Neredeyse yarıdan fazla yenilenmiş bir takımımız var. Dolayısıyla
bu toplulukla devam mı, yoksa değişiklik mi olabilir açısından da
baktım. Bazı olumlu gelişmeler ve gelecek için umut dolu anlara
tanık oldum.
Bir kere hemen şunun altını çizeyim; millî takım Zeki ve Ömer
isimli iki bekiyle sakatlık ve cezalar hariç bir on senelik garanti
belgesi almıştır. İsveç son Dünya Kupası’nın takımlarından biri
değil midir? Tabii ki öyledir. Bu iki büyük bek kazancımızın
karşısında bizim acilen iki adet, belki de yedekleriyle birlikte
üç-dört tane yeni tandem oyuncusu bulmamız gerekiyor.
Oğuzhan, Beşiktaş’taki performansının neredeyse beş katı kadar
oynarken Topal ve Okay ikilisinde bu kalitelere yakın yedekleri de
bulmamız lazım. Bir önemli noktanın altını daha çizmek isterim.
Galiba Cengiz Ünder’den çok fazla bir şey beklemememiz gerekecek.
Tabii ki dün akşamki Cenk Tosun’a maç boyunca tahammül etmek çok
zordu o hâlde son forvet adamlarına fal mı açalım, yoksa geniş bir
araştırma mı yapalım?
Hakan Çalhanoğlu için diyecek bir şeyimiz yok. Millî takım dün
akşam yüksek oranda rakibine göre topa sahip olma avantajıyla
oynadı ama öndeki Cengiz ve Cenk sebebiyle özellikle arkadan gelen
beklere çok fazla açık alanlar sunamadı.
Serdar Gürler bir umut olarak çıktı. Tabii ki Emre’nin de -golleri
attığı için değil- süreç içinde değişik görevlerde alkışlanacak
oyuncularından biri olacağını umut ediyorum.

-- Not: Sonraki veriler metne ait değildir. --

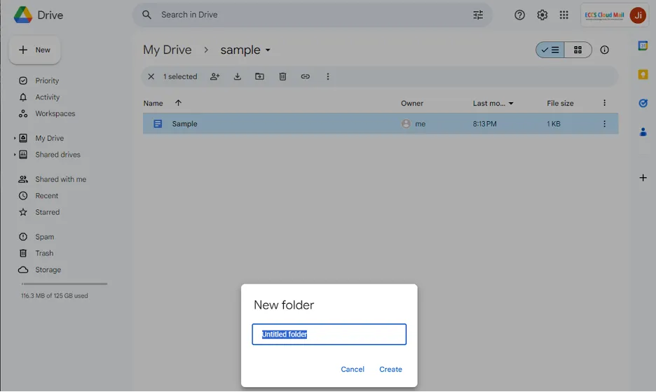
Task: Toggle the view details info icon
Action: (x=605, y=50)
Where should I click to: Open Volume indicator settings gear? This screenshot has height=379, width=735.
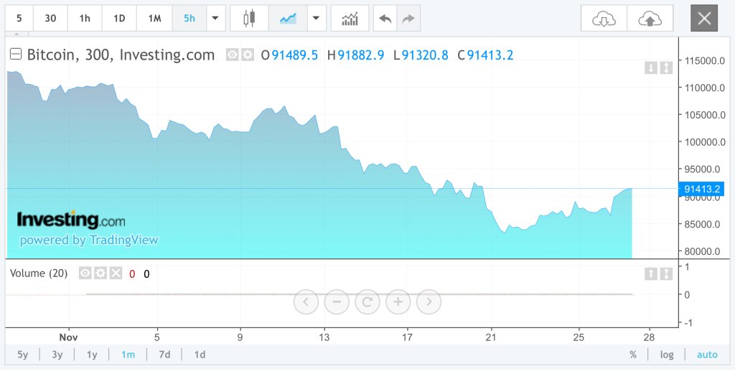[x=100, y=273]
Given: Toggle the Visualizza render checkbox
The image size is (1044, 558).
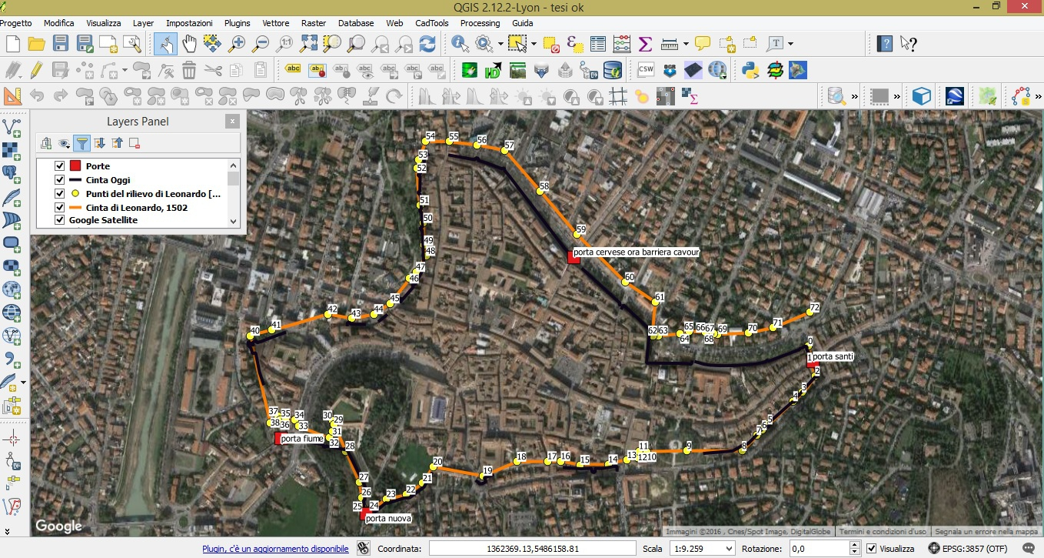Looking at the screenshot, I should (x=871, y=549).
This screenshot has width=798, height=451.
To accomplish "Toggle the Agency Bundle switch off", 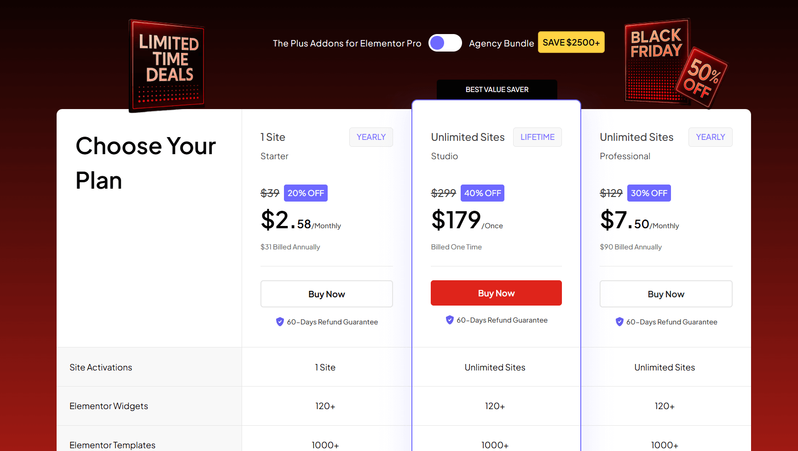I will [x=445, y=42].
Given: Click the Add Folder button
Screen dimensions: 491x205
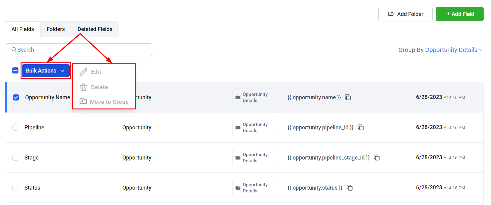Looking at the screenshot, I should point(405,14).
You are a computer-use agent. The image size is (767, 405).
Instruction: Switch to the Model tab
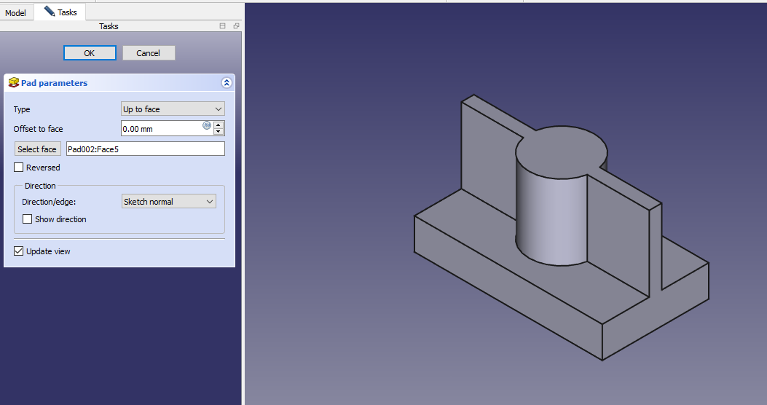(15, 13)
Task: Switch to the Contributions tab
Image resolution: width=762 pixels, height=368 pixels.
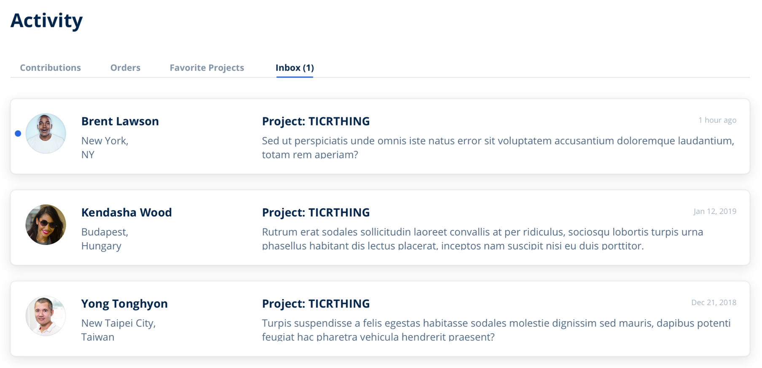Action: (x=50, y=68)
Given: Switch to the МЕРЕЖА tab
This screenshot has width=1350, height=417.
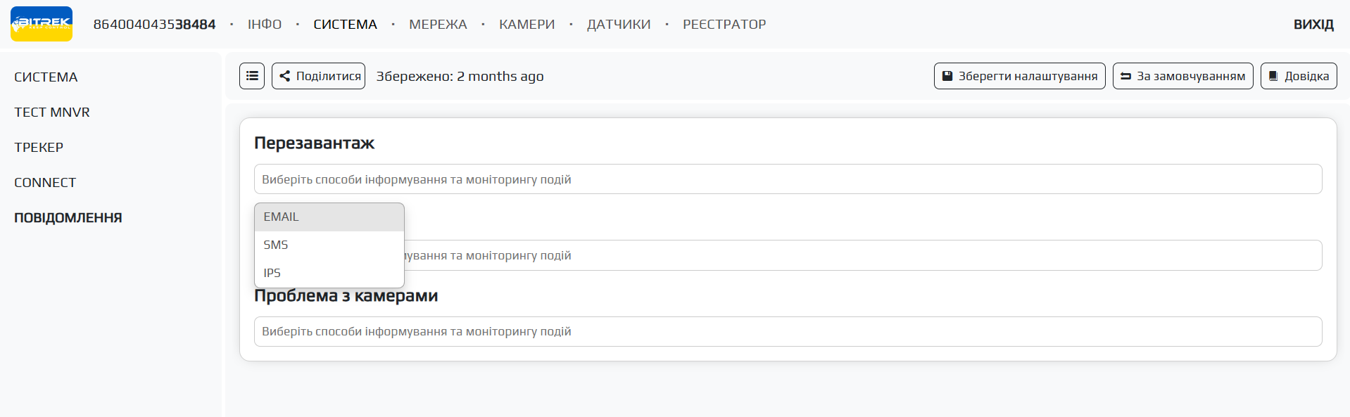Looking at the screenshot, I should point(438,25).
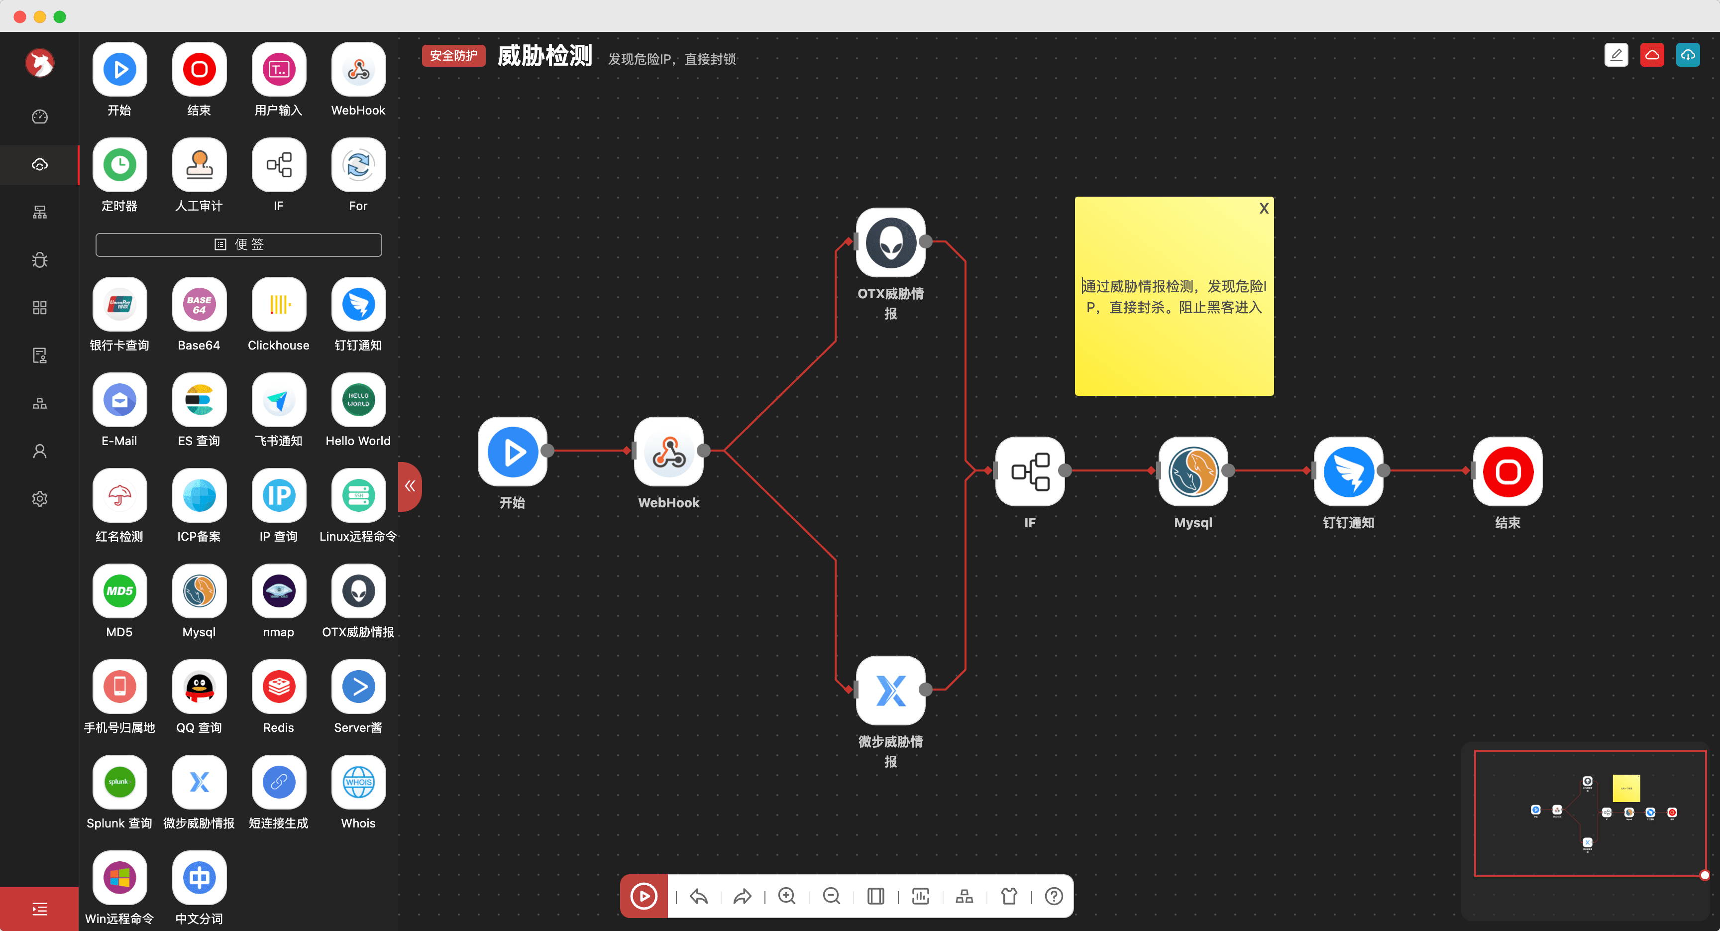Screen dimensions: 1720x931
Task: Click the nmap app icon
Action: pyautogui.click(x=278, y=591)
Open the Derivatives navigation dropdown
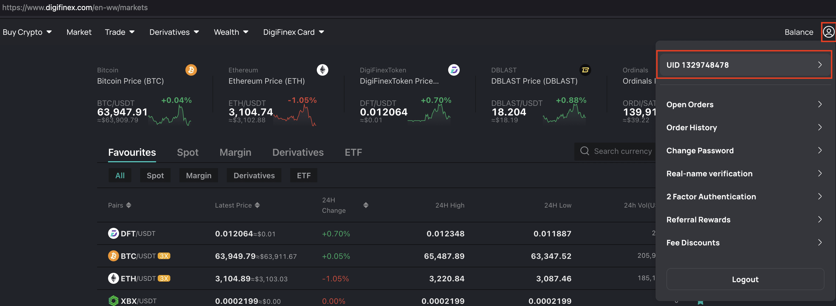Screen dimensions: 836x306 pyautogui.click(x=174, y=32)
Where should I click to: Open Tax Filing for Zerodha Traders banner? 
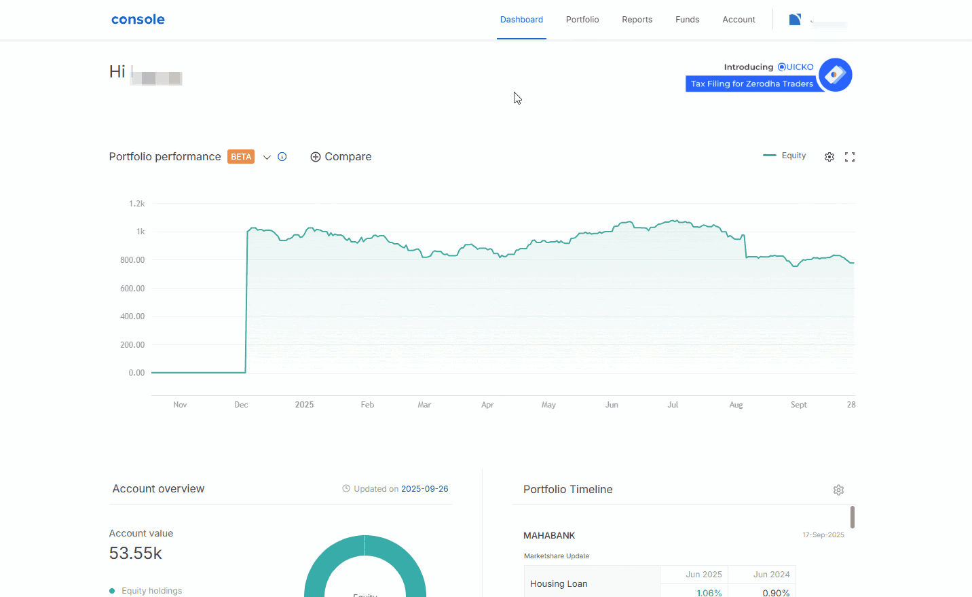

Lucescu’yu yerden yere vuranlara karşı bu hocanın aslında çok iyi
bir kulüp teknik direktörü olduğu görüşümü bir kere daha
tekrarlarken, oluşturmaya çalıştığı yeni millî takımda en çok
çalışma yapacağı yerin bizim tandem bölgemiz olduğunun altını da
bir kere daha çizeyim.
Özetle skoru bir kenara bırakalım, kazancımız kaybımızdan daha
çoktur. MAÇIN ADAMI: Ömer ve Zeki ...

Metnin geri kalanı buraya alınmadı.